Si faire baisser le prix du gaz était aussi simple que voter un article de loi, cela se saurait ! Nous considérons malheureusement que c'est un peu plus compliqué. M. Borloo ne l'ignorait pas lorsqu'il a rédigé l'article unique de cette proposition de loi, lui qui a eu la charge, entre autres, du développement durable et de l'énergie. S'il avait suffi de désindexer le prix du gaz par rapport à celui du pétrole, il n'aurait pas manqué de le faire. Car les prix ne suivent pas des courbes parallèles. Le prix de revient du gaz diminue, ce qui est loin d'être le cas de son prix de vente.

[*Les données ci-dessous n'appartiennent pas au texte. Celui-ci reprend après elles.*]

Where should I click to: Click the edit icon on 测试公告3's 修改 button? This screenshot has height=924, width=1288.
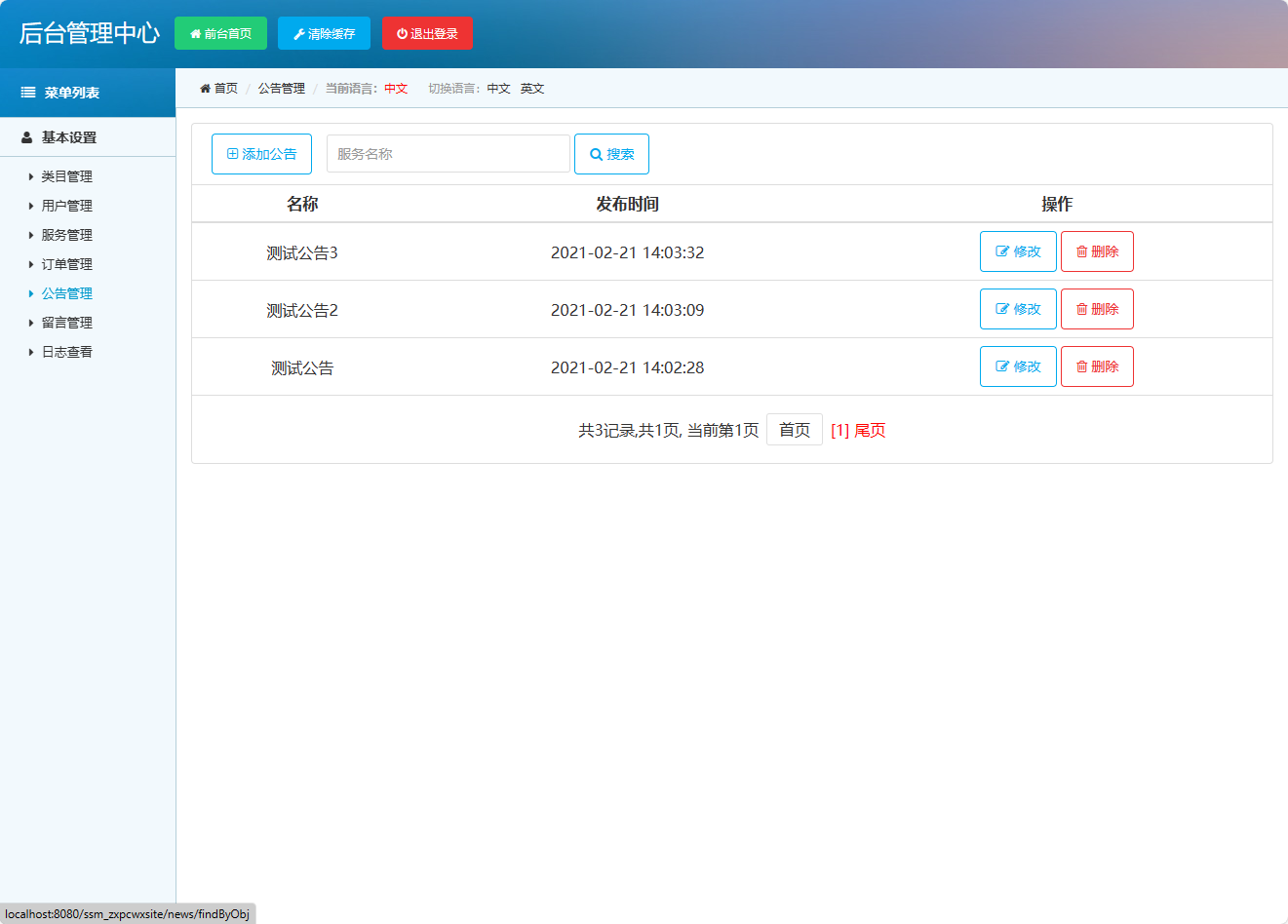[1004, 250]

Bref, le sujet n'est pas si simple. Nous ne soutiendrons pas cette proposition de loi pour plusieurs raisons.
D'abord, pour une question de forme. Une disposition législative en la matière n'est pas nécessaire. Nous nous exposons même à une censure du Conseil constitutionnel, car la renégociation entre opérateurs et approvisionneurs relève du contrat. Elle est d'ailleurs prévue dans la totalité des contrats existants : les achats se faisant sur le long terme, ils s'accompagnent de clauses de révision et de rendez-vous.

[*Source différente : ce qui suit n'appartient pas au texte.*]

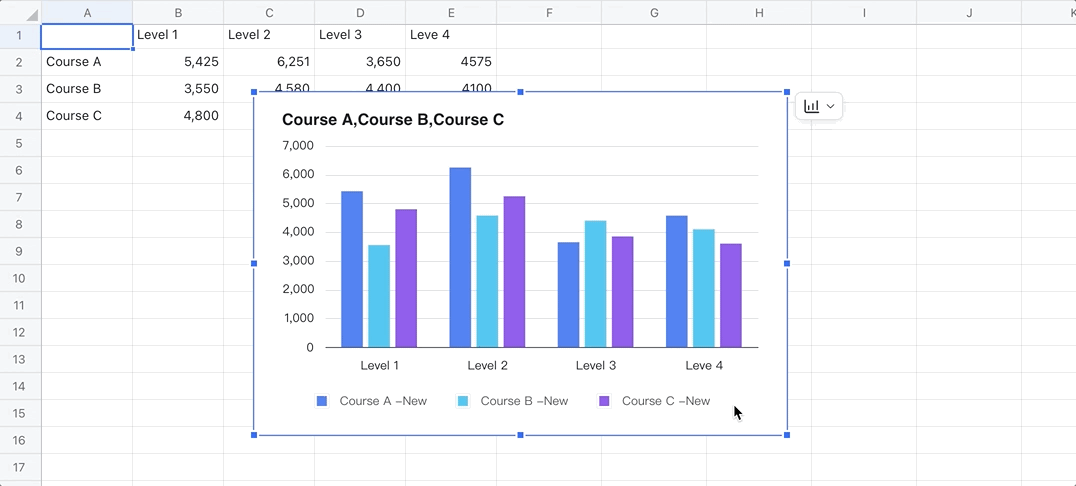
Task: Click the chart's top-left resize handle
Action: tap(254, 92)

Ensuite, parce qu'une telle désindexation exige un accord des parties, acheteurs comme vendeurs. Pour signer un contrat, il faut être deux. Aujourd'hui, les pays producteurs de gaz s'opposent à une indexation à 100 % sur les marchés spot. Un des principaux fournisseurs de la France, l'Algérie, est figé sur ce point. Un autre gros fournisseur, la Russie, a accepté une indexation spot partielle, mais se refuse à aller au-delà. On le voit, la désindexation nécessiterait d'engager un mouvement d'ampleur à l'échelle européenne. Une loi franco-française ne peut redéfinir la stratégie communautaire en matière de tarifs d'achat du gaz.
Enfin, la disposition risque de mettre nos opérateurs en difficulté. Une désindexation les mettrait en situation d'hyperdépendance à l'égard non seulement de la Russie et de l'Algérie, nos deux fournisseurs historiques, mais aussi des producteurs de gaz de schiste. De plus, la proposition de loi prévoit que les composantes des coûts d'approvisionnement indexés sur les prix des produits pétroliers sortent de la formule tarifaire dès la promulgation de la loi, ce qui rendrait difficile toute renégociation. Qu'en serait-il, par exemple, des contrats déjà signés prévoyant des dispositions de sortie anticipée ? Le coût souvent considérable de ces dispositions ne manquerait pas d'être répercuté sur les prix à la consommation, si bien que le texte aurait un effet inverse de celui souhaité.
Même s'il est probable que de gros fournisseurs comme GDF Suez continueraient de peser d'un poids important, la désindexation fragiliserait les plus petits comme Poweo ou Direct Energy qui, compte tenu des volumes restreints qu'ils négocient, sont moins en situation de discuter.
Une telle disposition fragiliserait également notre sécurité d'approvisionnement. En cas de grand froid, les fournisseurs se tourneront vers les marchés spot, où l'on risque d'assister à une flambée des prix, voire à des ruptures d'approvisionnement.
En conclusion, cette proposition de loi ne contribuera pas à atteindre l'objectif, que nous pouvons partager, d'une réduction des tarifs du gaz. Nous préférons à cette approche ponctuelle une réflexion sur l'ensemble de la politique énergétique, de manière à construire la transition que nous appelons de nos voeux.